The proposals come amid broader reform efforts by the Labour Party government, which is seeking to implement stricter anti-avoidance rules ahead of the planned cash ISA allowance cut in April 2027. Critics, however, argue that the changes could undermine confidence in ISAs and reduce incentives for long-term investment.

Cash Isa Interest Cap among New Measures under Review

At a recent policy meeting, HMRC floated the idea of capping interest on cash held within stocks and shares ISAs, according to Citywire, to discourage savers from using the product in ways not aligned with its original investment-focused purpose. The aim, officials said, is to prevent circumvention of new limits by moving money between different types of ISAs.

Although the level of the potential cap remains unspecified, it was raised alongside other measures that would ban transfers from stocks and shares ISAs or Innovative Finance ISAs into cash ISAs.
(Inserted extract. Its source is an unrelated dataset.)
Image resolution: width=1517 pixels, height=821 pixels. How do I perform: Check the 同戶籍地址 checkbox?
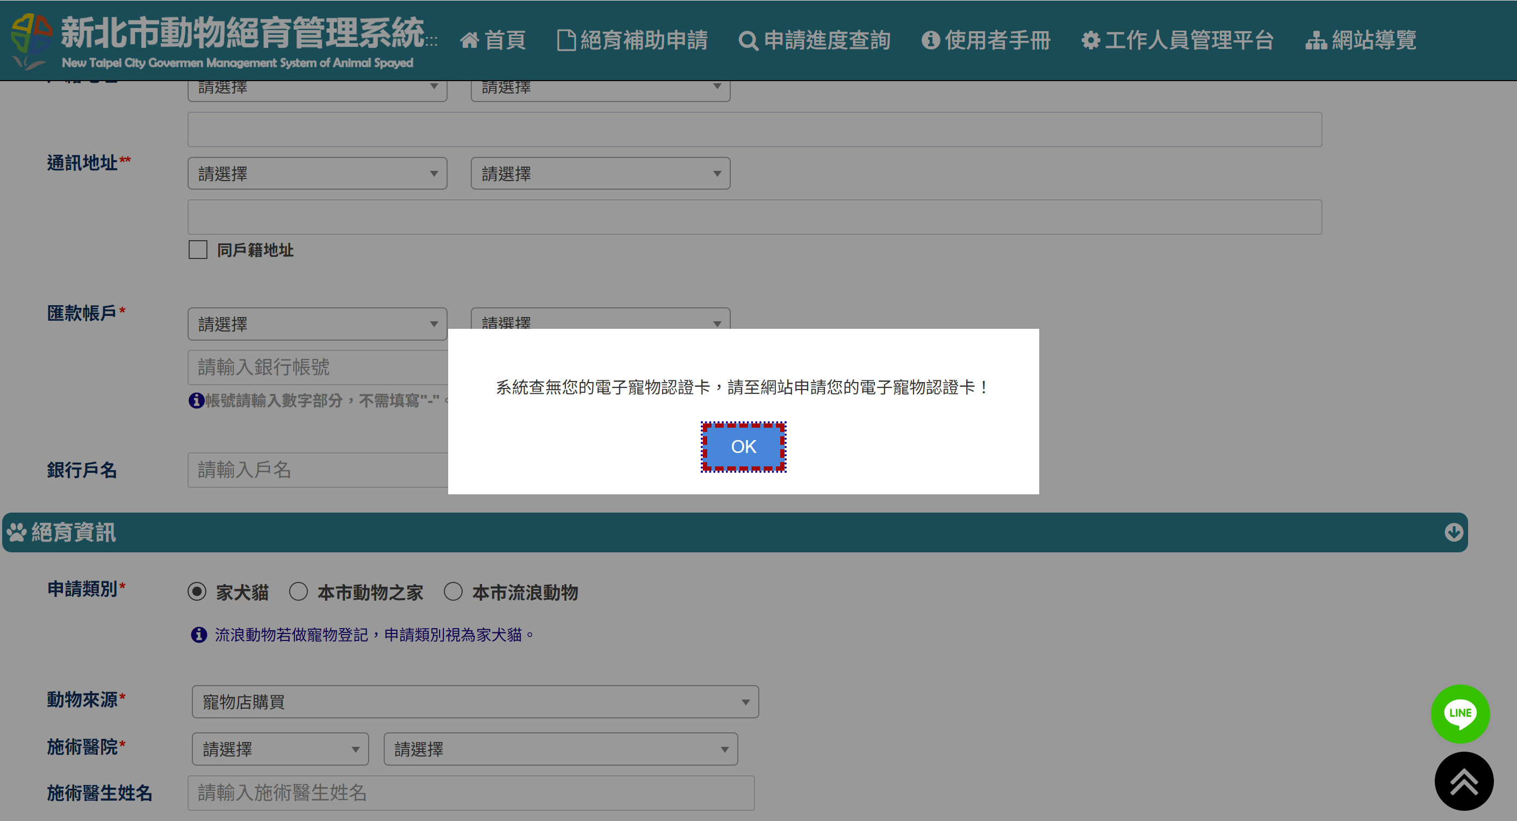(198, 250)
The government is also considering charging tax on any interest earned on cash held within non-cash ISAs.

The scope of the proposed changes has drawn concern from across the financial services sector. Michael Summersgill, Chief Executive of investment platform AJ Bell, sent a letter to the Chancellor this week criticising the proposals as “unwieldy” and lacking in evidence. According to his letter, the reforms represent a “significant backward step” for a product whose popularity rests in its “relative simplicity.”
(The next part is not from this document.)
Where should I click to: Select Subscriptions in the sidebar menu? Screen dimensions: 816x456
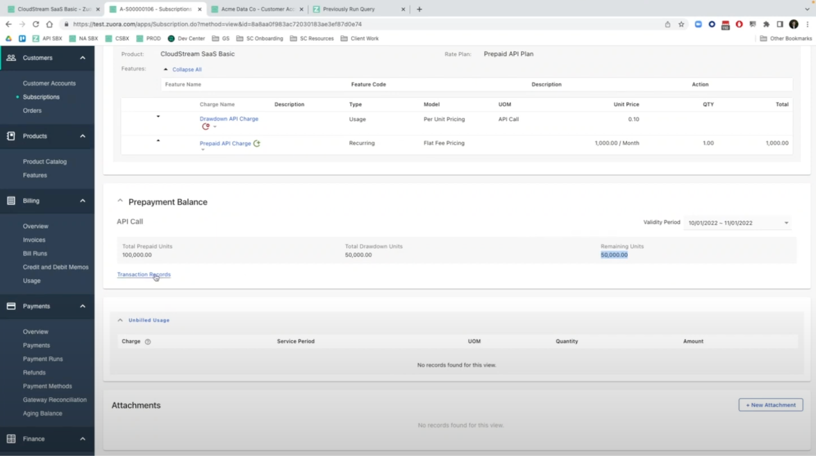point(41,97)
Summersgill noted that cash routinely moves through stocks and shares ISAs, whether as contributions, dividends, or during asset rebalancing, and taxing that process would penalise typical investor behaviour. “The government intends to punish retail investors for using the Stocks and Shares ISA the way it was designed to be used by levying tax,” he wrote.

Industry Concerns Point to Potential Unintended Consequences

According to Summersgill, a survey conducted by AJ Bell suggests the majority of savers affected by the upcoming cash ISA limit cut would likely divert their funds to taxable accounts or NS&I bonds, rather than investing in stocks and shares. This, he argued, runs counter to the government’s stated objective of encouraging long-term investment.
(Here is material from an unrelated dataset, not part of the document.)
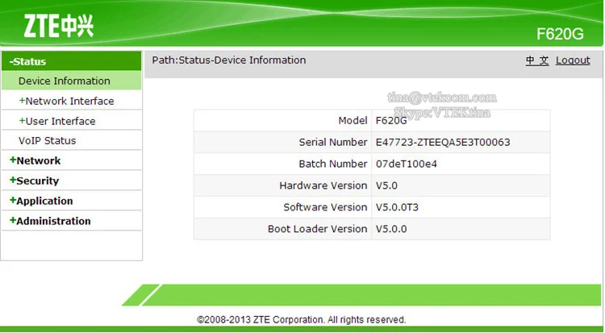Click the Logout link
605x333 pixels.
[x=573, y=60]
He further warned that the reforms risk entrenching the divide between cash ISAs and stocks and shares ISAs, rather than bridging it. “As we warned Treasury officials on multiple occasions ahead of the Budget, this will harden the border… making it less likely existing excess funds held in Cash ISAs will shift to long-term investing,” Summersgill said.

His figures suggest that around 3 million people currently hold at least £20,000 in cash ISAs with no corresponding investment in stocks and shares ISAs, amounting to what he described as a £60 billion missed opportunity.

The proposed ban on transfers, combined with the potential interest cap, may further undermine savers’ flexibility and reduce the ISA system’s attractiveness. According to Summersgill, “choice and flexibility” are two of the product’s key advantages, both of which could be compromised.